FAMILY COURT OF AUSTRALIA

WALFORD & WALFORD [2008] FamCA 985
FAMILY LAW – PRACTICE AND PROCEDURE – Case management orders
Child Support (Assessment) Act 1989 (Cth)
APPLICANT: Ms Walford
RESPONDENT: Mr Walford
FILE NUMBER: MLF 6901 of 2002
DATE DELIVERED: 18 November 2008
PLACE DELIVERED: Melbourne
PLACE HEARD: Melbourne
JUDGMENT OF: THE HONOURABLE JUSTICE CRONIN
HEARING DATE: 18 November 2008

REPRESENTATION

COUNSEL FOR THE APPLICANT: IN PERSON
SOLICITOR FOR THE APPLICANT:
COUNSEL FOR THE RESPONDENT: IN PERSON
SOLICITOR FOR THE RESPONDENT:

Orders

  1. That the application in a case filed by the wife on 11 January 2008 be listed as the third case in the rolling list of cases commencing on 23 February 2008 as an estimated time of two days, such list concluding on 4 March 2008.

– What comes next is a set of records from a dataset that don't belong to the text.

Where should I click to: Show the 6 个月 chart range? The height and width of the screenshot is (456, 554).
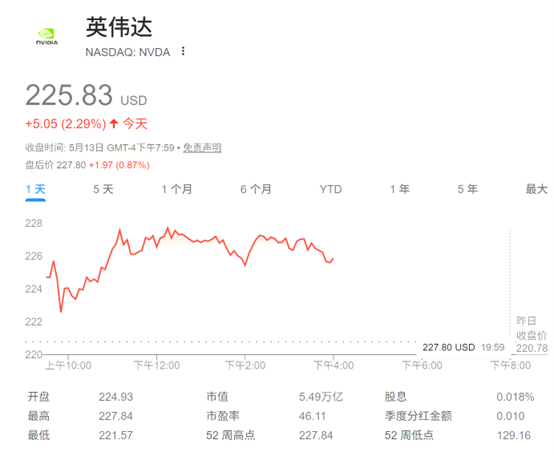(x=256, y=189)
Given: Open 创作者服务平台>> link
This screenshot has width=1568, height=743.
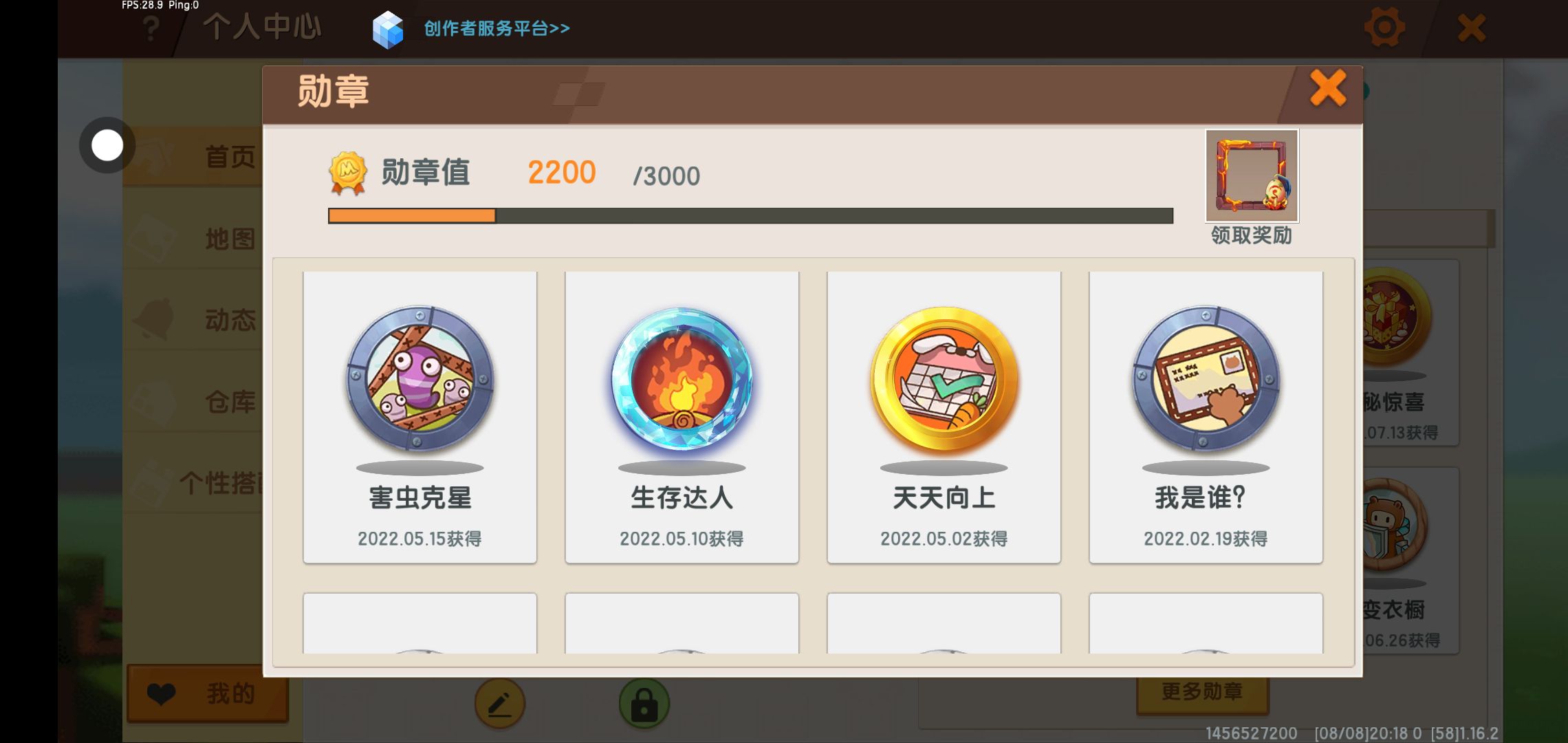Looking at the screenshot, I should 497,28.
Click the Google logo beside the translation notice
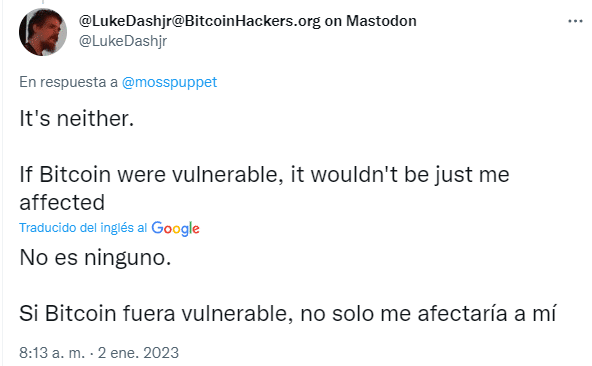This screenshot has height=366, width=592. [x=175, y=228]
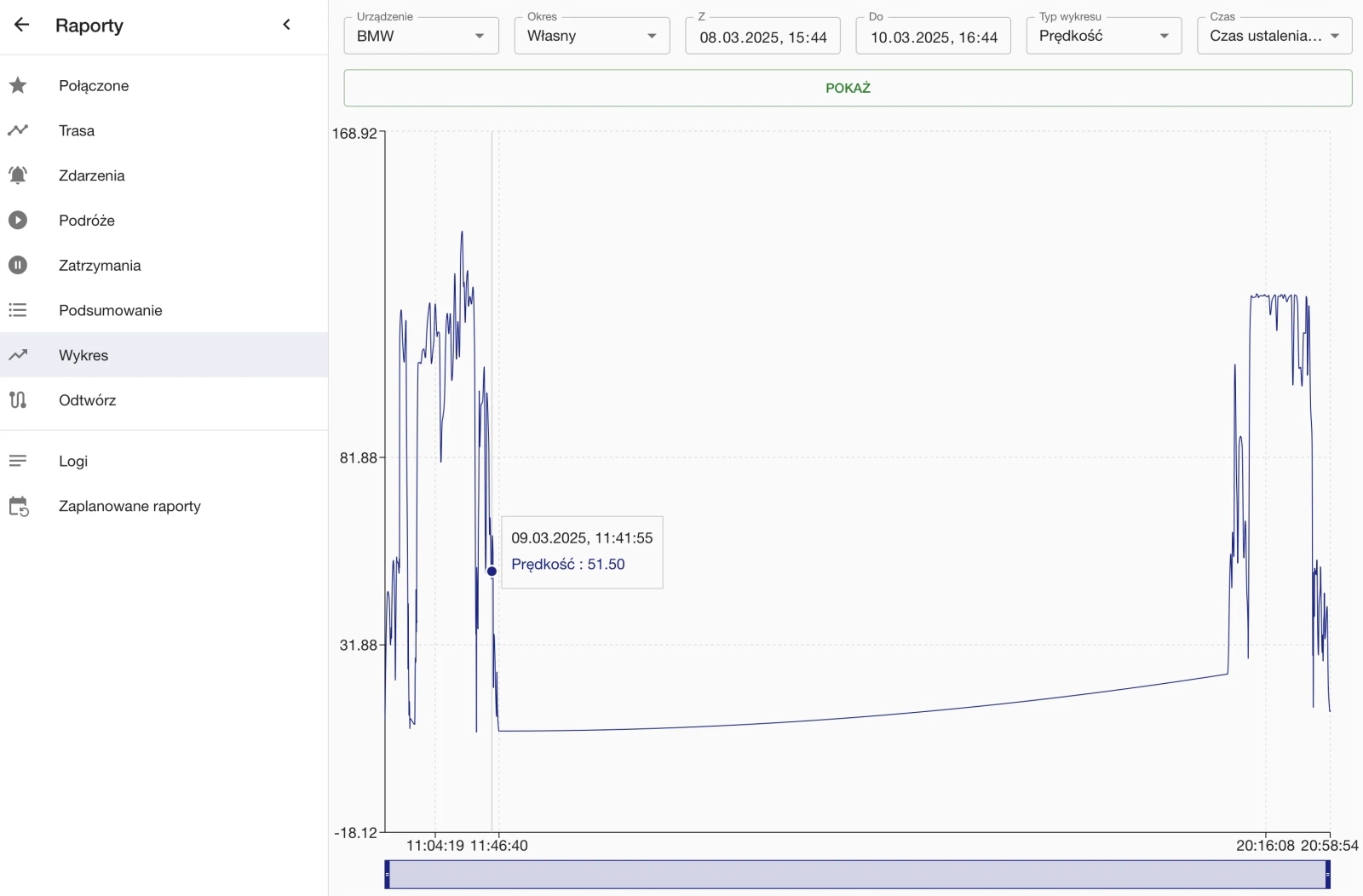Click the Do end date field
The width and height of the screenshot is (1363, 896).
point(933,37)
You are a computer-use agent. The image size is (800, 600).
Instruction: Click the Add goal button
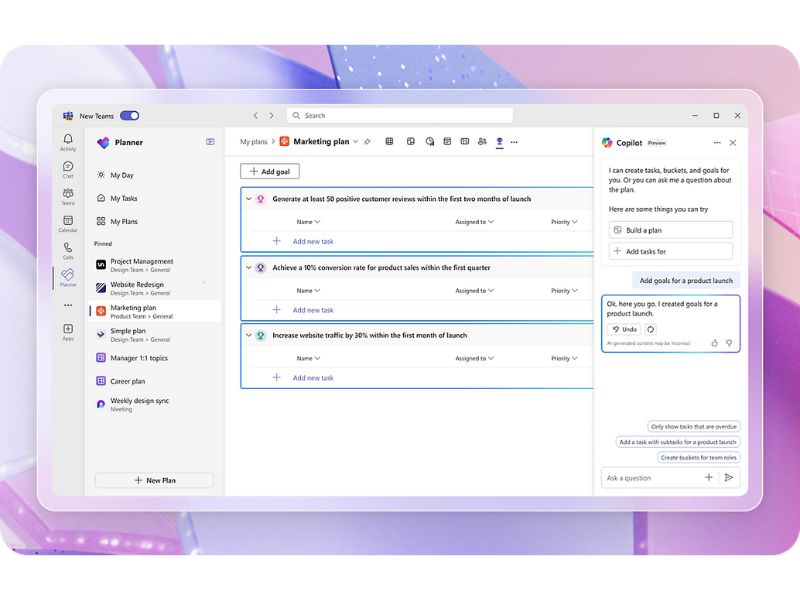270,172
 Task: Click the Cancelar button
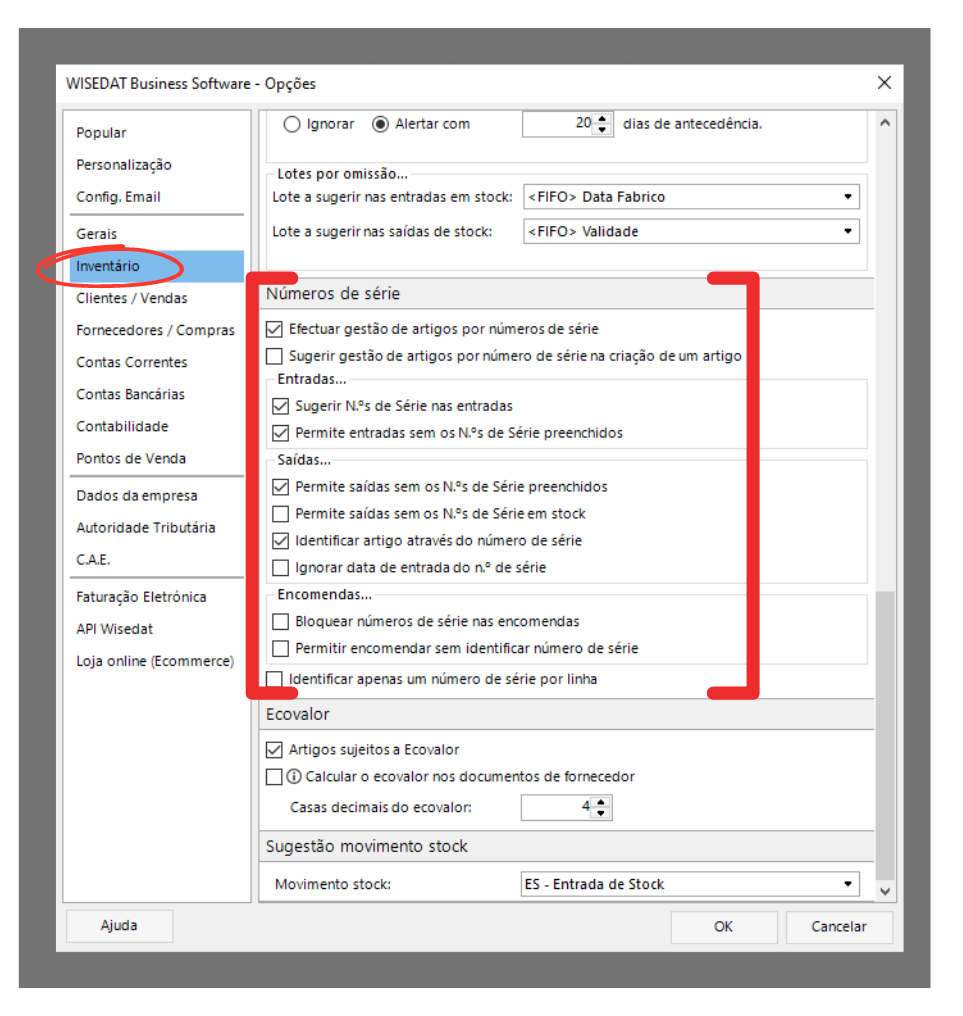(838, 927)
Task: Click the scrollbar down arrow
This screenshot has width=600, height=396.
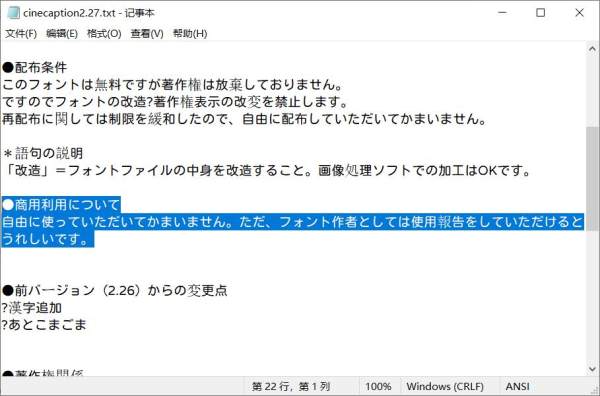Action: tap(592, 369)
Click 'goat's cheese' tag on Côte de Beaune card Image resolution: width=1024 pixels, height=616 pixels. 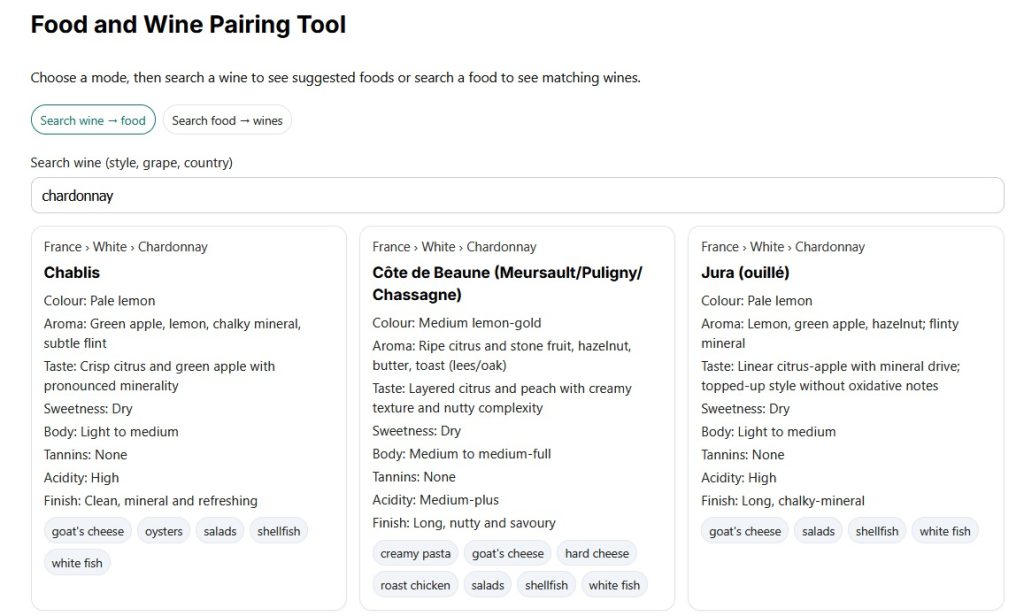pos(508,553)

  2. That by 28 November 2008, the wife file and serve an amended application (being an application for final orders relating to child support) seeking with precision, the orders she proposes to seek.

  3. That by 19 December 2008, the husband file and serve a response to the wife’s application (if any is so filed).

  4. That by 23 January 2009, the wife file and serve any affidavit material upon which she intends to rely.

  5. That by 13 February 2009, the husband file and serve any affidavit material upon which he intends to rely.

  6. That by 20 February 2009, the wife file and serve any affidavit in reply to the husband’s said material.

  7. That by Wednesday 26 November 2008 at 10.00am in the morning, the husband inspect and the wife make available for that inspection at Wightons Solicitors,

    (a)    the business and personal tax returns for the years of the business conducted by her;

    (b)    the business and personal bank statements of any accounts for the periods subsequent to October 2005;

    (c)    all BAS statements;

    (d)    all invoices associated with the said business;

    (e)    the rental agreement for the shop premises at which the business is conducted;

    (f)     any Centrelink benefit statements;

    (g)    any Visa account statements for the same period.

  8. That the husband make available to the wife for inspection at Wightons Solicitors at 10.00am on 26 November 2008, the following:

    (a)    any document referred to in paragraph 3.1, 3.2, 3.3 and 3.4 of the orders made by the Honourable Justice Guest on 21 December 2008 if they have not already been produced;

    (b)    the tax return for 2008;

    (c)    the financials of the trustee company of the family discretionary trust;

    (d)    the bank statements from 20 December 2007 until now for C Pty Ltd and any of the husband’s personal accounts;

    (e)    his passport;

    (f)     the Centrelink statements and family tax benefit statements subsequent to October 2005;

    (g)    any documents relating to the sale of the motor car that was in his possession or the possession of the company.

  9. That reasons for judgment this day be delivered and placed on the court file and made available to the parties.

  10. That each party file and serve a financial statement by Wednesday 26 November 2008.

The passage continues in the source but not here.